## What is required
In the entries below, find the line containing "CẦU CHÌ EATON BUSSMANN 170M4015 (764, 1465)" and the line containing "Cầu chì Ferraz Shawmut (466, 2022)". Copy those two lines and everything between them exactly, and only that.

## Material supplied
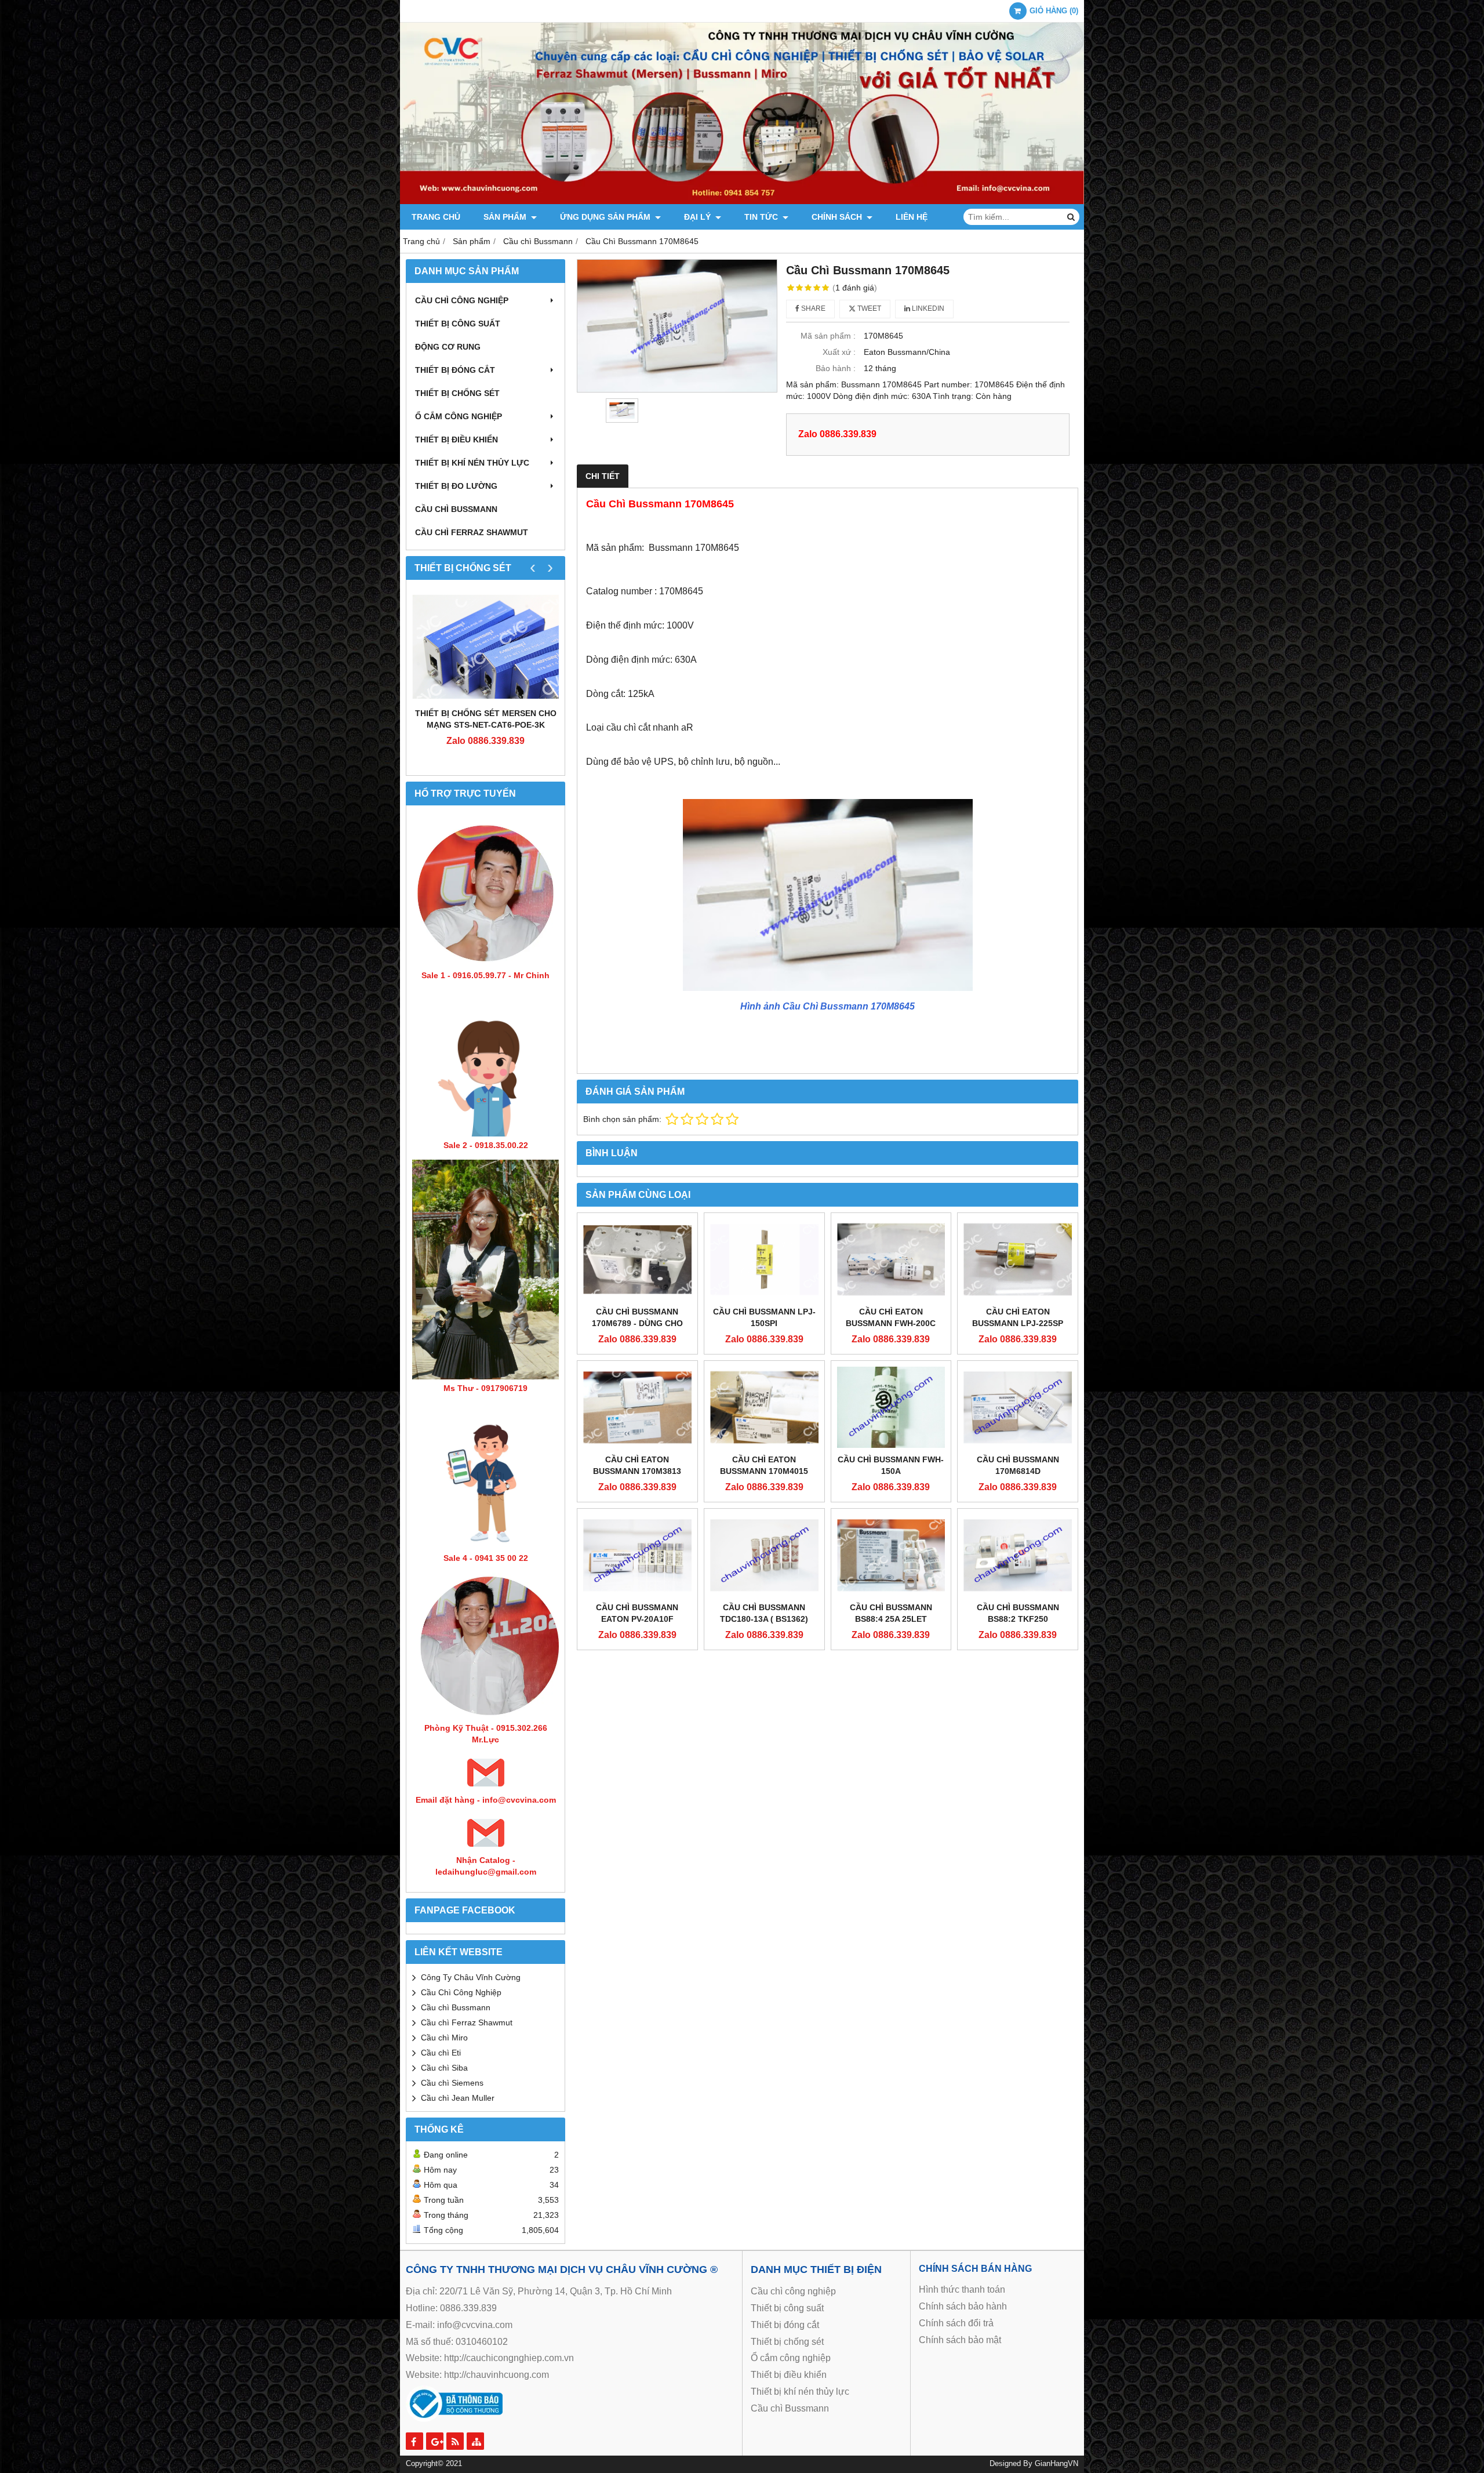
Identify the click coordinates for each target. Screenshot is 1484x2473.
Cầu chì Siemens (452, 2082)
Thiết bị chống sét (457, 393)
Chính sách (838, 216)
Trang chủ (436, 216)
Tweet (868, 308)
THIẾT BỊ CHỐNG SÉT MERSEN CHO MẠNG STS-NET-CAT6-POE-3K (485, 719)
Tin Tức (762, 216)
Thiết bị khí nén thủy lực (472, 462)
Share (812, 308)
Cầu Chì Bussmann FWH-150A (891, 1465)
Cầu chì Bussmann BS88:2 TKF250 (1018, 1613)
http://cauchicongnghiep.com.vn (509, 2358)
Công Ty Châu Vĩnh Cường (471, 1977)
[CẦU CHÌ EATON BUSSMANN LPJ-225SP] (1017, 1259)
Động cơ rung (448, 346)
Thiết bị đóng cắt (455, 370)
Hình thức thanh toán (962, 2289)
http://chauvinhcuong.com (496, 2375)
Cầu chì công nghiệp (461, 300)
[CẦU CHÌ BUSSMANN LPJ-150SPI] (764, 1259)
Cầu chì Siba (444, 2067)
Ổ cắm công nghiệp (791, 2358)
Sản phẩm (506, 216)
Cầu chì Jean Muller (457, 2097)
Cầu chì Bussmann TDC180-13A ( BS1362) (764, 1613)
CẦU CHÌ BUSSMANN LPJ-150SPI (764, 1317)
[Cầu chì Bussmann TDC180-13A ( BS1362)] (764, 1555)
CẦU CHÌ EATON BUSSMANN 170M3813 (637, 1465)
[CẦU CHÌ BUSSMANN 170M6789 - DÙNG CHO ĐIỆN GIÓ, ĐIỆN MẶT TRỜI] (637, 1259)
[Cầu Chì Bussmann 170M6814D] (1017, 1407)
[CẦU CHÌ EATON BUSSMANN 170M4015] (764, 1407)
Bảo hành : (836, 368)
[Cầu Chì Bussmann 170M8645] (677, 326)
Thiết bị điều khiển (456, 439)
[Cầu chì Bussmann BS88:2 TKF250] (1017, 1555)
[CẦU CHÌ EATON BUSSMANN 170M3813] (637, 1407)
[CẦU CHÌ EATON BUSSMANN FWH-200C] (891, 1259)
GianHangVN (1056, 2464)
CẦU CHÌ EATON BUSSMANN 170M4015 (764, 1465)
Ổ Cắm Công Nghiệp (458, 416)
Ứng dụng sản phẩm (606, 216)
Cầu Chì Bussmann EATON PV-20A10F (637, 1613)
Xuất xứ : (839, 352)
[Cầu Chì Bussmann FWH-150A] (891, 1407)
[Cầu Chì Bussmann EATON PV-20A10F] (637, 1555)
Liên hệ (912, 216)
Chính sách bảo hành (963, 2306)
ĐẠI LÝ (698, 216)
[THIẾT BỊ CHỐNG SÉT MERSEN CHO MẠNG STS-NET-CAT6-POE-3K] (485, 646)
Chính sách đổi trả (956, 2323)
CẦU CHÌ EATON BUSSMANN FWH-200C (891, 1317)
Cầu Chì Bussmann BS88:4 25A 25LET (891, 1613)
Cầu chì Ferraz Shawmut (466, 2022)
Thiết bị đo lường (456, 486)
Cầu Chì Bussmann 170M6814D (1018, 1465)
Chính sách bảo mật (960, 2340)
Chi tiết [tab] (602, 476)
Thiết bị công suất (457, 323)
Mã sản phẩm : (828, 335)
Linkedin (927, 308)
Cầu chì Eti (441, 2052)
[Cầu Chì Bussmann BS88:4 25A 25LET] (891, 1555)
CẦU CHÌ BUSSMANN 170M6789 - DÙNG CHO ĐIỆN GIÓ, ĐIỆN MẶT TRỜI (637, 1323)
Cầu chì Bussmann (456, 509)
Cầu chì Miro (444, 2037)
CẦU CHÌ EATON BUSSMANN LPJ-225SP (1017, 1317)
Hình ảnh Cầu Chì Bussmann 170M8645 (827, 1006)
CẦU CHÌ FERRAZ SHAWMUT (471, 532)
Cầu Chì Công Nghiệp (461, 1992)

## Solution
CẦU CHÌ EATON BUSSMANN 170M4015 (764, 1465)
Ổ Cắm Công Nghiệp (458, 416)
Ứng dụng sản phẩm (606, 216)
Cầu Chì Bussmann EATON PV-20A10F (637, 1613)
Xuất xứ : (839, 352)
[Cầu Chì Bussmann FWH-150A] (891, 1407)
[Cầu Chì Bussmann EATON PV-20A10F] (637, 1555)
Liên hệ (912, 216)
Chính sách bảo hành (963, 2306)
ĐẠI LÝ (698, 216)
[THIẾT BỊ CHỐNG SÉT MERSEN CHO MẠNG STS-NET-CAT6-POE-3K] (485, 646)
Chính sách đổi trả (956, 2323)
CẦU CHÌ EATON BUSSMANN FWH-200C (891, 1317)
Cầu Chì Bussmann BS88:4 25A 25LET (891, 1613)
Cầu chì Ferraz Shawmut (466, 2022)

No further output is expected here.